▶ [Text excerpt]
• • • • •

A mystery some 3,000 years in the making may have just been solved.
While many Egyptian mummies look serene, one mummy has baffled scientists for the pained expression on his face.
“The gruesome mummy of Unknown Man E, also known as the ‘Screaming Mummy,’ has long puzzled scholars,” Egyptologist and former antiquities minister Zahi Hawass told Al-Ahram Weekly.
Now scholars believe they finally know why the mummy looks so anguished: There’s at least some chance he was, in fact, screaming at the time of his death.
Hawass said DNA tests have confirmed a leading theory that the mummy was likely Prince Pentewere. He was sentenced to die and likely hanged for his role in the assassination of his father, Ramses III, who ruled in the 12th century BC.
The screaming mummy was unusual for more than just the agonized look on his face.
“We found this mummy covered in sheepskin,” Hawass told National Geographic in 2008. “In the mind of the ancient Egyptian… to cover with sheepskin means he was not clean, he did something [bad] in his life.”
The mummy also had no grave marker, which according to custom at the time, would deny him a role in the afterlife. His hands and feet were bound and he wasn’t given a traditional mummification process.

• • • • •

[Extracted data entries]
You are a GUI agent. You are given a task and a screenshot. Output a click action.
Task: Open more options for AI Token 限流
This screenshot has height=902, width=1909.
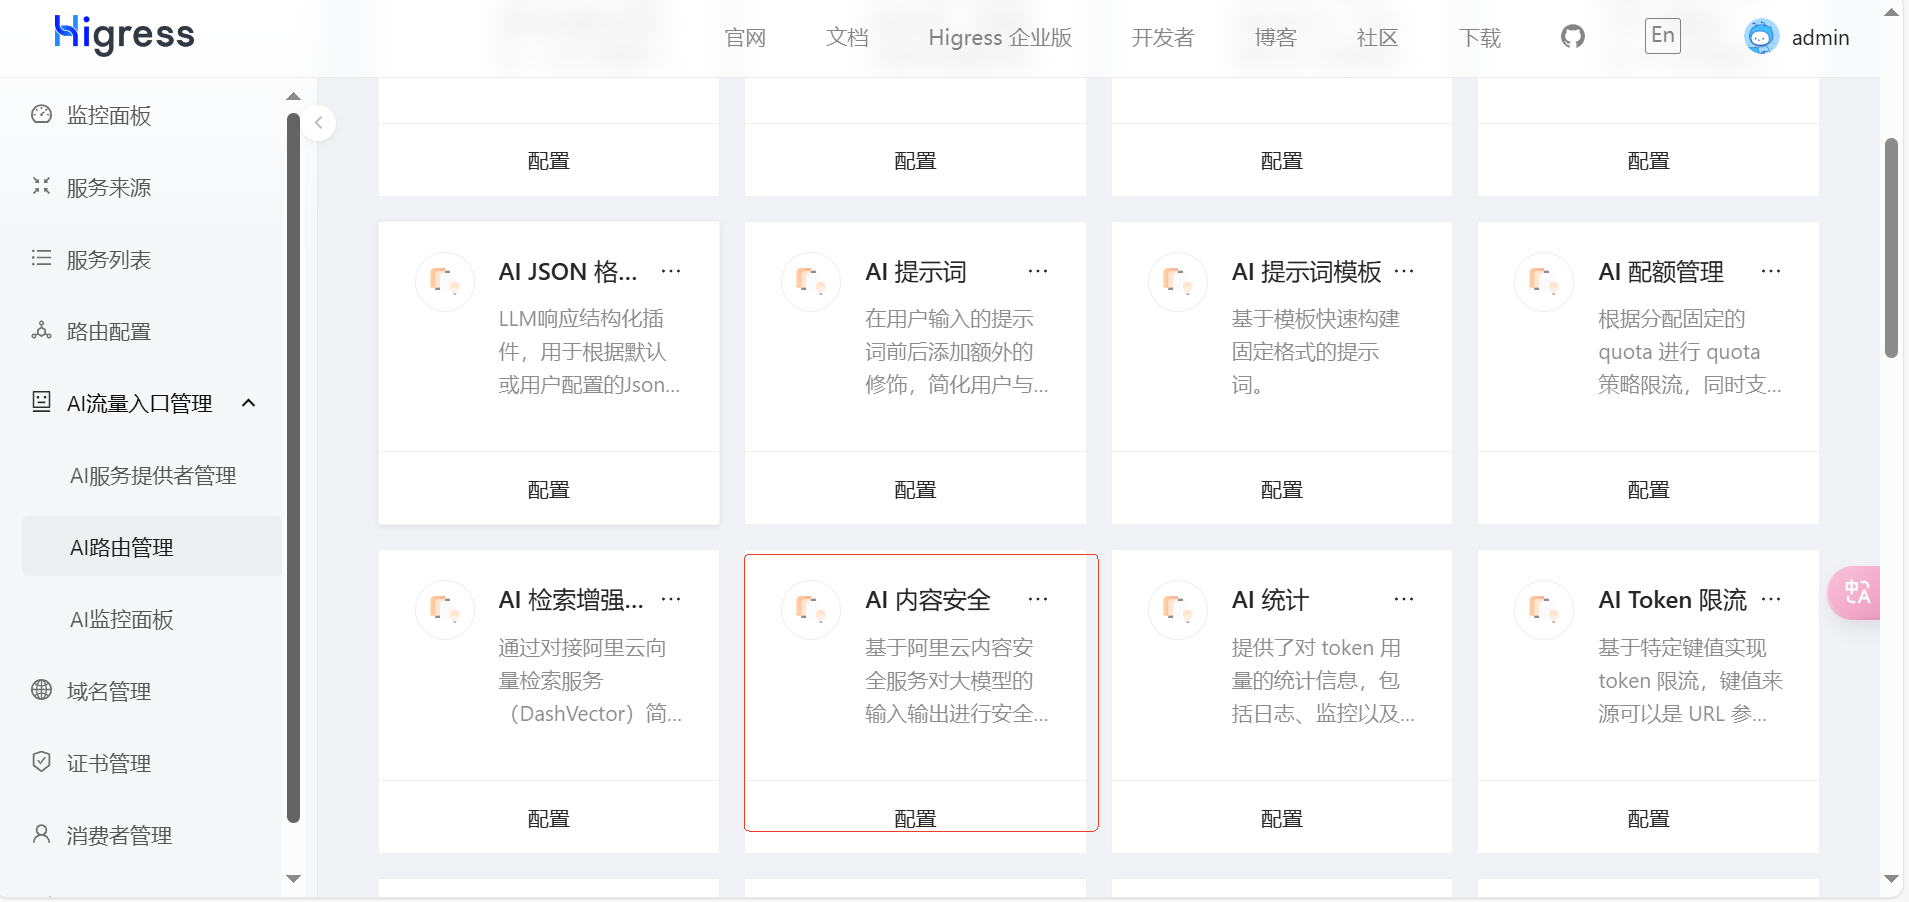tap(1770, 599)
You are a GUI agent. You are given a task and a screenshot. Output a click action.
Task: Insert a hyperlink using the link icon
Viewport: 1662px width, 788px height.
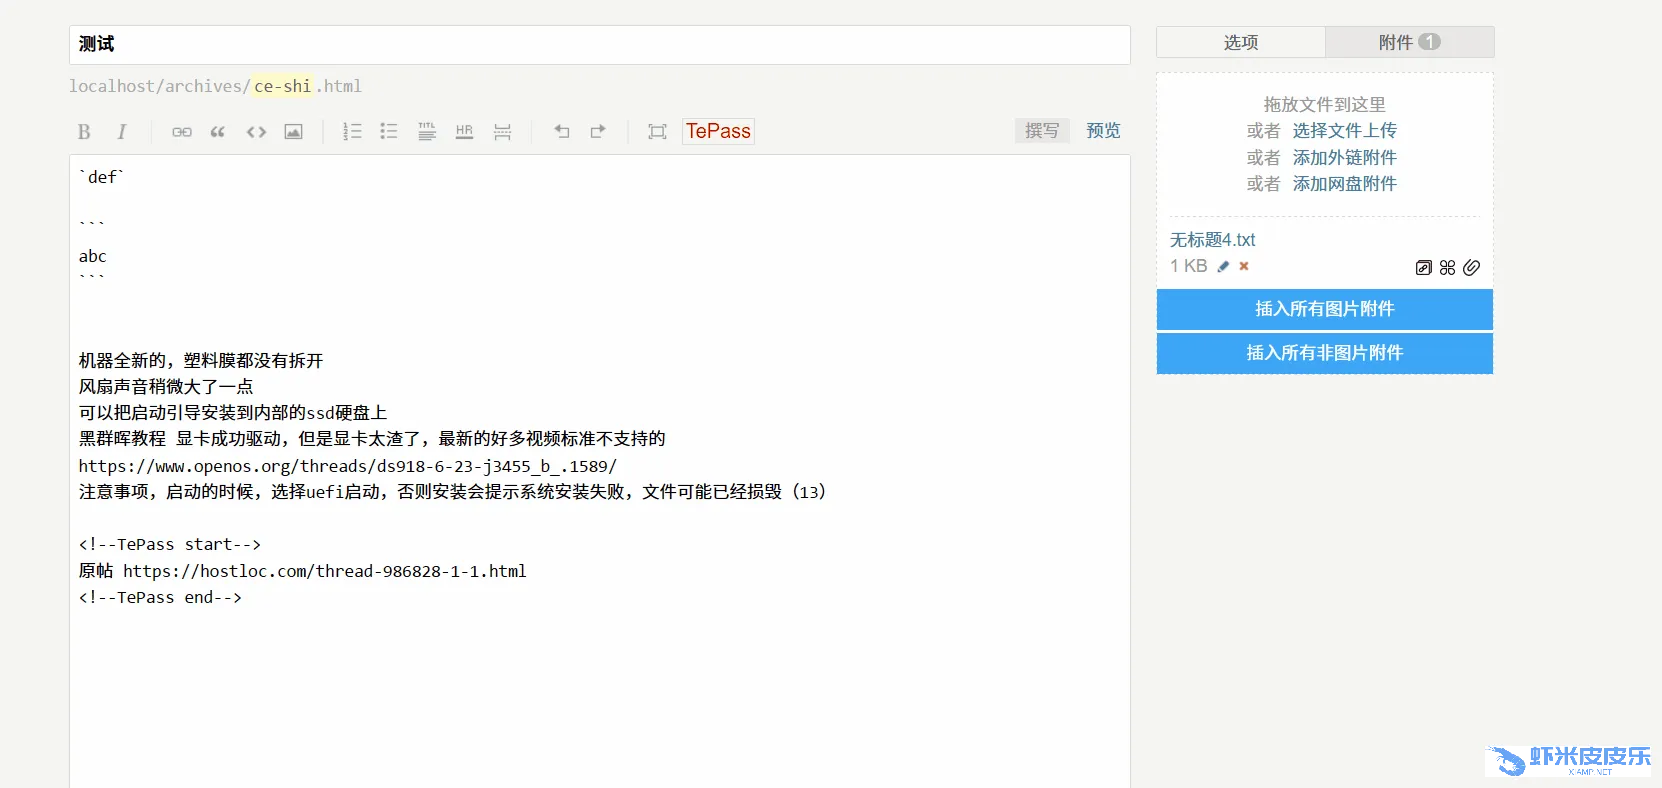pos(181,132)
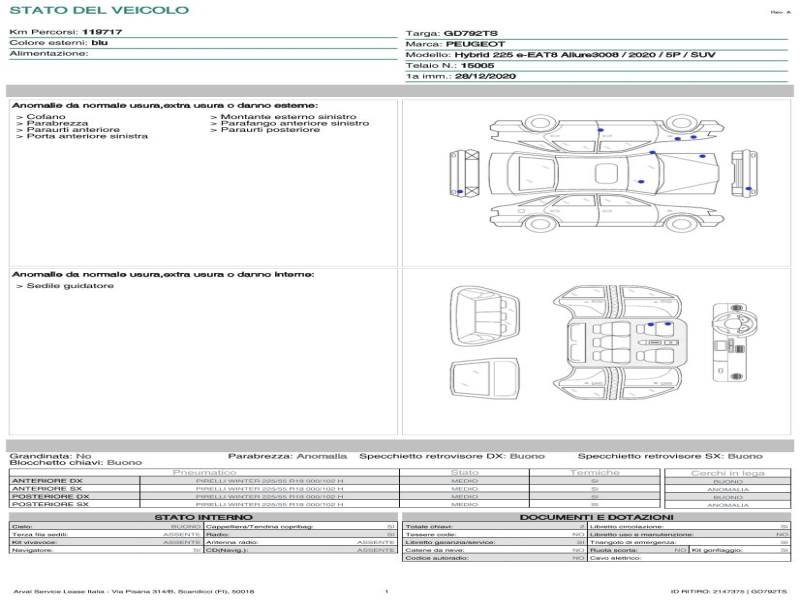800x600 pixels.
Task: Click the Pneumatico column header
Action: tap(204, 472)
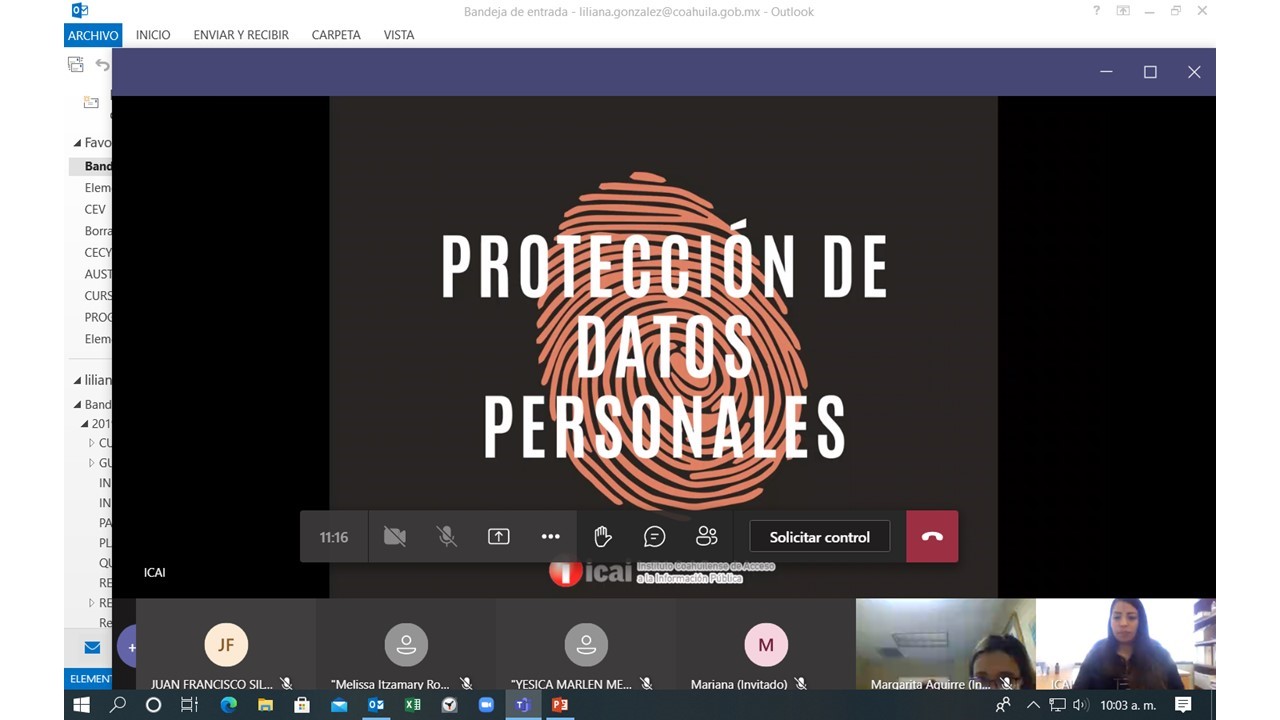This screenshot has height=720, width=1280.
Task: Click the Undo arrow in Outlook toolbar
Action: 102,65
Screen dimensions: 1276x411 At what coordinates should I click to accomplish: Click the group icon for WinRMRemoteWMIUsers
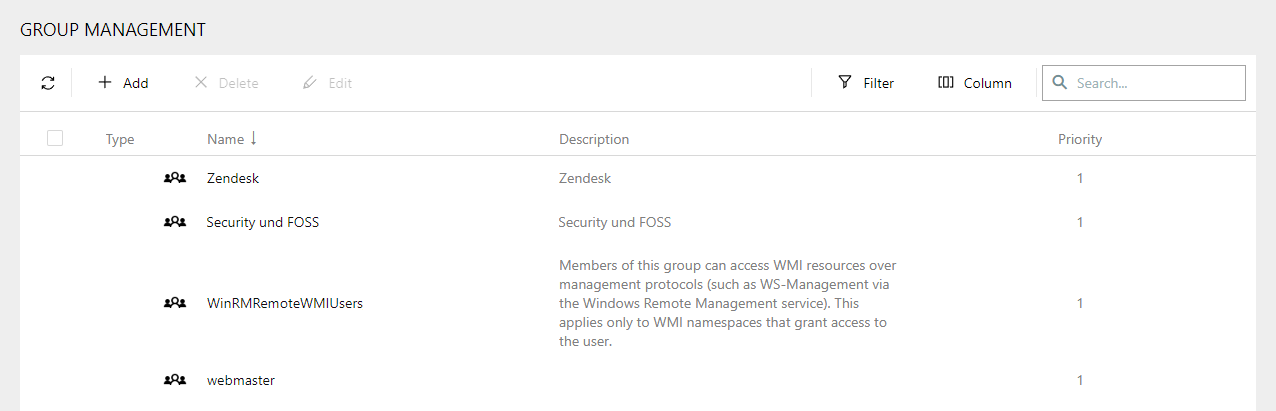tap(175, 302)

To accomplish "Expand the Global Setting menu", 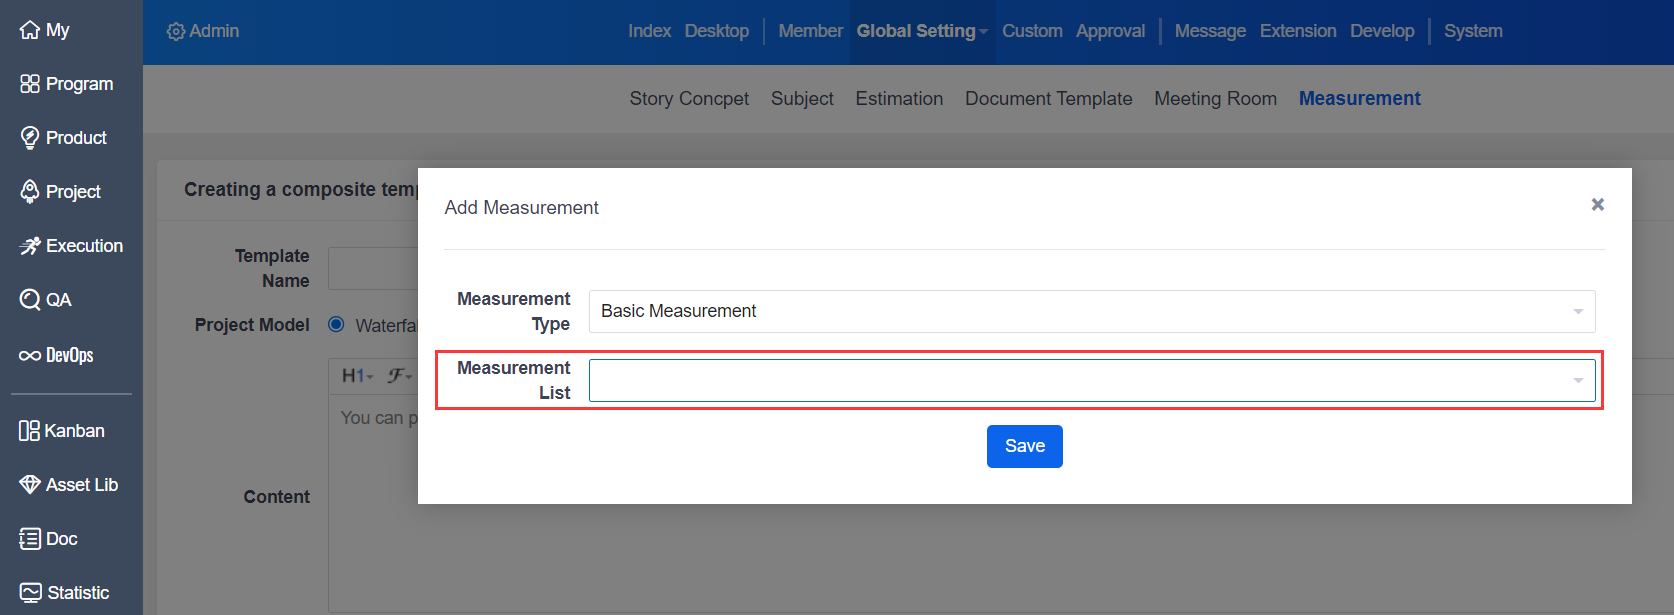I will coord(921,31).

• • • • •

▶ [Tasks to complete]
A. According to the article on the Screaming Mummy, who did the DNA tests confirm the mummy likely was?
B. Please carry on the article on the Screaming Mummy from its final sentence.

▶ [List of answers]
A. Prince Pentewere, the son of Ramses III.

B.
“He was not even mummified, but was merely left to dry in natron and then had some resin poured into his open mouth,” Al-Ahram Weekly reported.
Yet the mummy was found buried with other members of the royal family.
“Two forces were acting on this mummy: one to get rid of him and the other to try and preserve him,” Bob Brier, an archaeologist at Long Island University who has examined the body, told The Sun. “For some reason, there was an attempt to make sure that he didn’t have an afterlife, and in another attempt, somebody cared about him and tried to override that.”
The mummy was recently put on display at the Egyptian Museum in Cairo as part of a special temporary exhibition showcasing parts of the collection that haven’t been seen before. At least 20,000 visitors visited the screaming mummy when it went on display for a little more than a week, causing the museum to extend the exhibition, Egypt Independent reported.